Summary: Brain circuitry responsible for motivation and pleasure is activated when a person experiences pain. The findings reveal a link as to why some people may overeat when they experience chronic pain.
Source: University of Rochester
It has long been known that there is an association between food and pain, as people with chronic pain often struggle with their weight.
Researchers at the Del Monte Institute for Neuroscience may have found an explanation in a new study that suggests that circuitry in the brain responsible for motivation and pleasure is impacted when someone experiences pain.
“These findings may reveal new physiological mechanisms linking chronic pain to a change in someone’s eating behavior,” said Paul Geha, M.D., lead author on the study published in PLOS ONE. “And this change can lead to the development of obesity.”
Finding pleasure in food comes from how our brain responds to what we are eating.
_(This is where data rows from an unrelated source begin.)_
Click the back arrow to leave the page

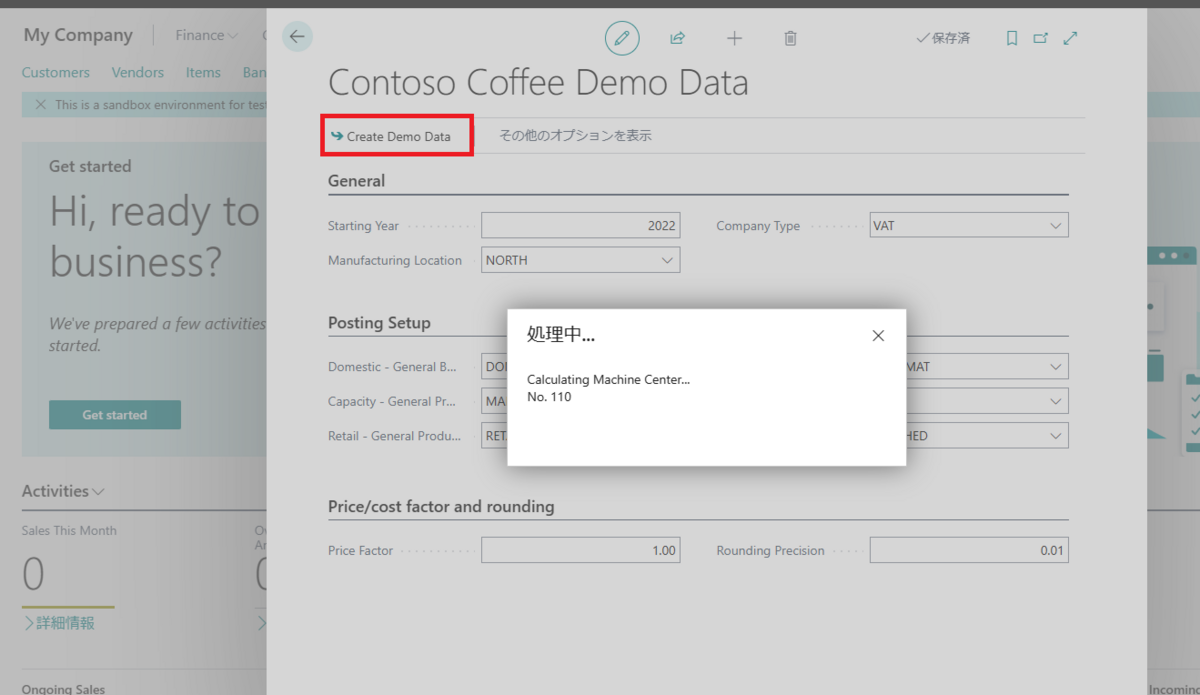(x=296, y=36)
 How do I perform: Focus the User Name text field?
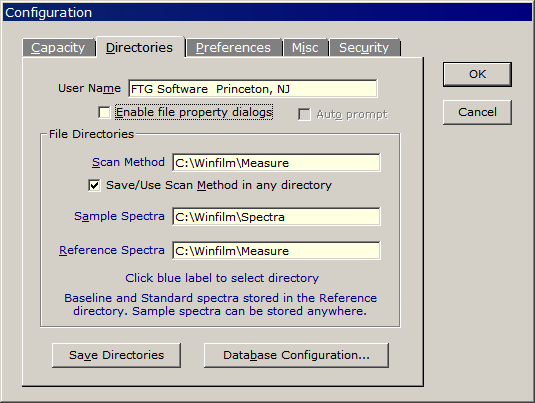coord(253,89)
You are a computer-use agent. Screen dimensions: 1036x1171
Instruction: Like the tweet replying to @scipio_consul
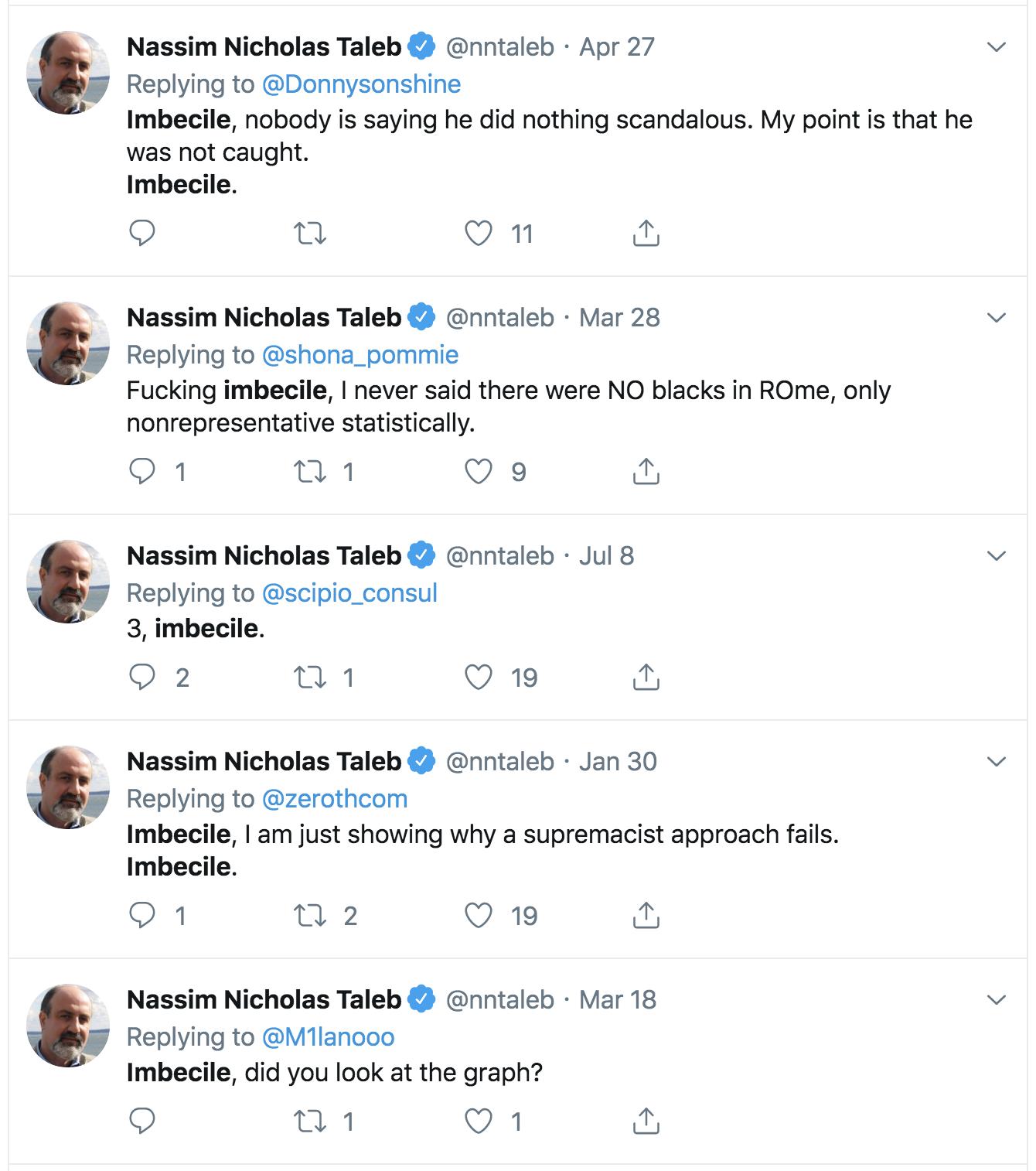tap(479, 677)
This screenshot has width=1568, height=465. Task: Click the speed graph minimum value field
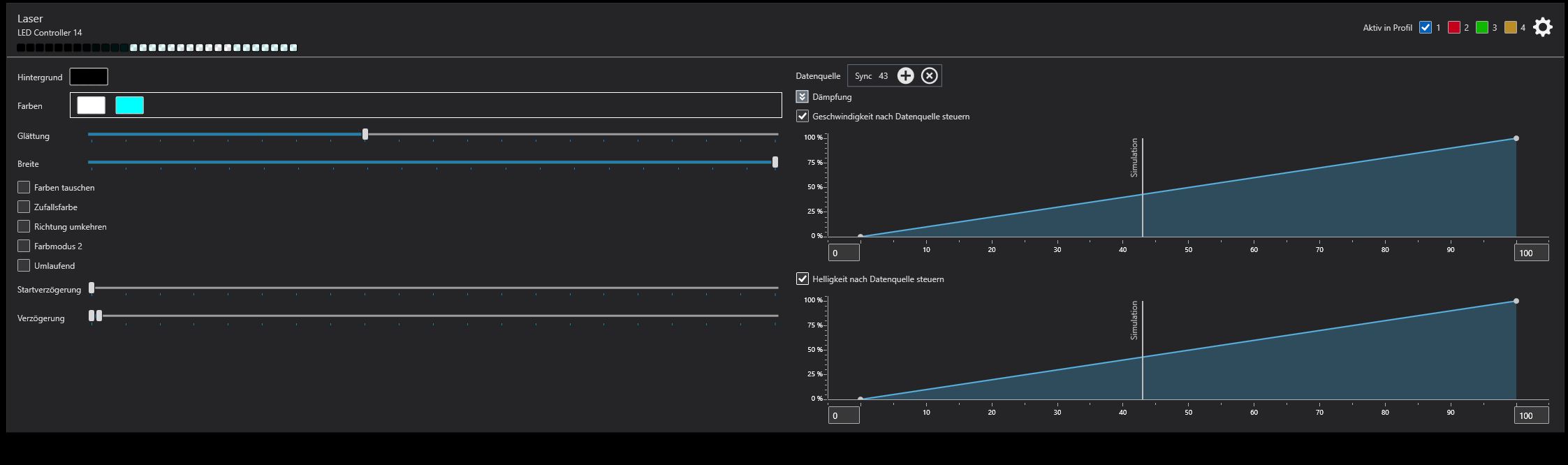[x=843, y=253]
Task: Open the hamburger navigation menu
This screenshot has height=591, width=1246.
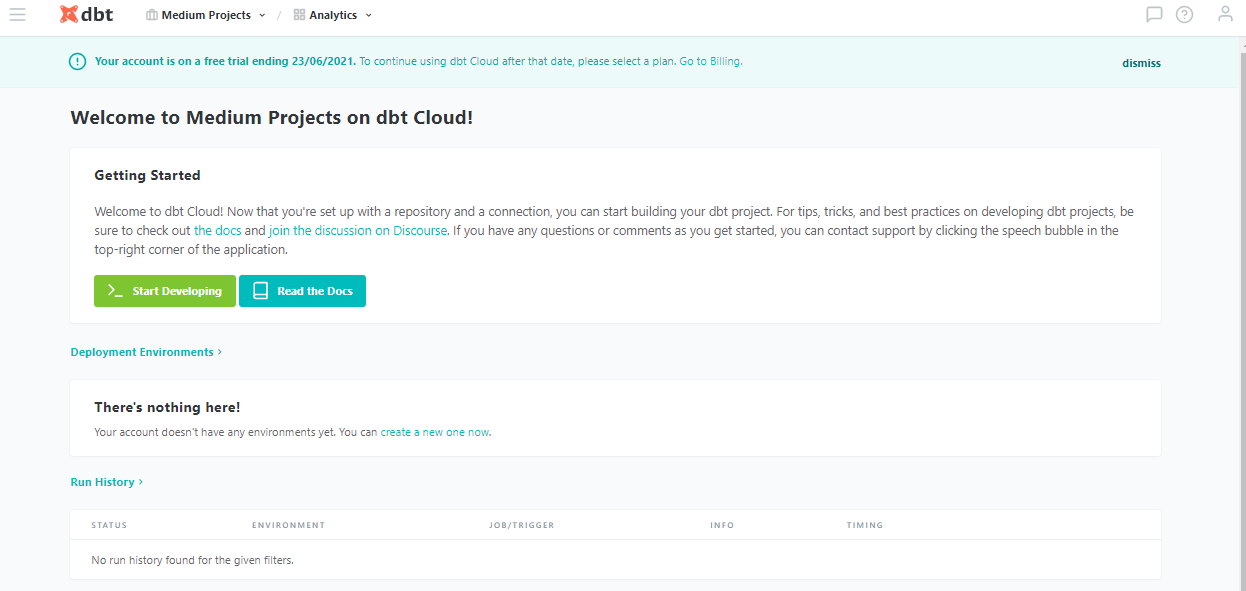Action: pyautogui.click(x=17, y=15)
In this study researchers were looking at the brain’s response to sugar and fat. Using a gelatin dessert and pudding researchers altered the sugar, fat, and texture of the foods.
They found that none of the patients experienced eating behavior changes with sugar, but they did with fat. Those with acute lower back pain who later recovered were most likely to lose pleasure in eating the pudding and show disrupted satiety signals – the communication from the digestive system to the brain – while those with acute lower back pain whose pain persisted at one year did not initially have the same change in their eating behavior.
But chronic lower back pain patients did report that eventually foods high in fat and carbohydrates, like ice cream and cookies, became problematic for them over time and brain scans showed disrupted satiety signals.
“It is important to note, this change in food liking did not change their caloric intake,” said Geha, who first authored a previous study published in PAIN that recent research is building on.
“These findings suggest obesity in patients with chronic pain may not be caused by lack of movement but maybe they change how they eat.”
Brain scans of the study participants revealed that the nucleus accumbens – a small area of the brain mostly known for its role in decision-making – may offer clues to who is at risk to experience a long-term change in eating behavior.
Researchers found the structure of this area of the brain was normal in of patients who initially experienced changes in their eating behavior but whose pain did not become chronic.
However, patients whose eating behavior was normal, but whose pain became chronic had smaller nucleus accumbens. Interestingly, the nucleus accumbens predicted pleasure ratings only in chronic back pain patients and in patients who became chronic after an acute bout of back pain suggesting that this region becomes critical in motivated behavior of chronic pain patients.
Previous research by Geha, found a smaller nucleus accumbens can indicate if someone is at a greater risk of developing chronic pain.
Additional authors include Yezhe Lin, Ph.D., and Gelsina Stanley of the University of Rochester, Ivan de Araujo, Ph.D., of Icahn School of Medicine at Mount Sinai, and Dana Small, Ph.D., of Yale University. The research was funded by National Institute on Drugs Abuse.
About this pain research news
Author: Kelsie Smith Hayduk
Source: University of Rochester
Contact: Kelsie Smith Hayduk – University of Rochester
Image: The image is in the public domain
Original Research: Open access.
“Chronic pain precedes disrupted eating behavior in low-back pain patients” by Paul Geha et al. PLOS ONE
Chronic pain precedes disrupted eating behavior in low-back pain patients
Chronic pain is associated with anhedonia and decreased motivation. These behavioral alterations have been linked to alterations in the limbic brain and could explain the increased risk for obesity in pain patients. The mechanism of these behavioral changes and how they set in in relation to the development of chronic pain remain however poorly understood.
Here we asked how eating behavior was affected in low-back pain patients before and after they transitioned to chronic pain, compared to patients whose pain subsided. Additionally, we assessed how the hedonic perception of fat-rich food, which is altered in chronic pain patients, related to the properties of the nucleus accumbens in this patients’ population.
We hypothesized that the accumbens would be directly implicated in the hedonic processing of fat-rich food in pain patients because of its well-established role in hedonic feeding and fat ingestion, and its emerging role in chronic pain. Accordingly, we used behavioral assays and structural brain imaging to test sub-acute back pain patients (SBP) and healthy control subjects at baseline and at approximately one-year follow-up. We also studied a sample of chronic low-back pain patients (CLBP) at one time point only.
We found that SBP patients who recovered at follow-up (SBPr) and CLBP patients showed disrupted eating behaviors. In contrast, SBP patients who persisted in having pain at follow-up (SBPp) showed intact eating behavior.
From a neurological standpoint, only SBPp and CLBP patients showed a strong and direct relationship between hedonic perception of fat-rich food and nucleus accumbens volume. This suggests that accumbens alterations observed in SBPp patients in previous works might protect them from hedonic eating disruptions during the early course of the illness.
We conclude that disrupted eating behavior specifically sets in after pain chronification and is accompanied by structural changes in the nucleus accumbens.